Patients who are morbidly or severely obese are at increased risk for health problems and tend to have a shortened life span. There is also added potential risk from continued weight increase. The risk of severe obesity is greater than that of its surgical treatments. Persons eligible for weight loss surgery include the following:
Persons at least 70 pounds above ideal body weight.
Persons who are at least 50 pounds over weight and have life-threatening obesity related problems such as diabetes, hypertension, sleep apnea, etc.
Surgery has become an acceptable method of treatment for clinically severe obesity because it appears to be the only option which can provide long-term maintained weight loss in-patients with clinically severe obesity. In fact, the number of patients having surgical treatment of obesity has doubled in recent years. Stomach, or gastric operations, have been preformed since 1969. Currently, the two leading approaches to weight-loss surgery in the United States are Roux-en-Y gastric bypass and adjustable gastric banding. Vertical banded gastroplasty, or stomach stapling, is less commonly performed today. Obesity surgeons should be skilled in more than one surgical approach as the specific procedure needs to be carefully matched to the individual patient.

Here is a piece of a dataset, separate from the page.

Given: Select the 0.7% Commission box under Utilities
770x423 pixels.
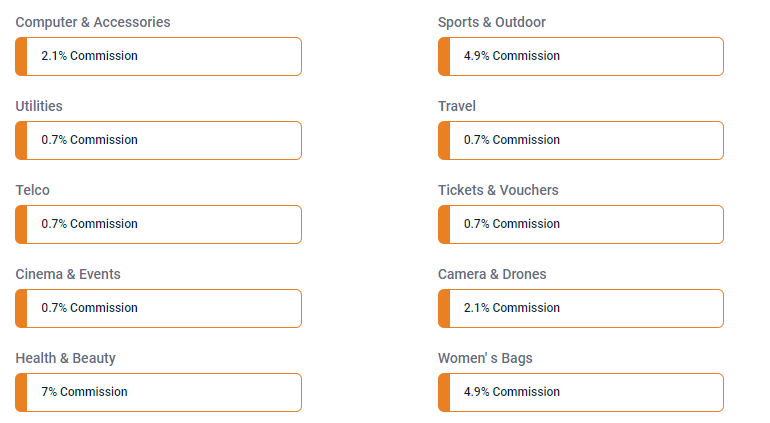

The bariatric surgery cost or lap band surgery cost is best discussed with your doctor during a consultation.
Sleeve gastrectomy is a new procedure that induces weight loss by restricting food intake. With this procedure, the surgeon removes approximately 80% of the stomach laparoscopically so that the stomach takes the shape of a tube or "sleeve." This reduces the amount of food it takes to get full and also significantly decreases hunger. Digestion and absorption of nutrients is not affected and stays the same
Nearly 140,000 of these procedures are performed in America every year. Gastric bypass works in two ways: restriction and malabsorption.
Restriction of large amounts of food
The stomach is stapled to create a small ‘gastric pouch’ that is connected to the rest of the small intestine. This reduces the actual size of the ‘functional’ stomach from about 400 ml to a mere 15 to20 ml and limits the amount of food consumed at one time, therefore ‘restricting’ food intake.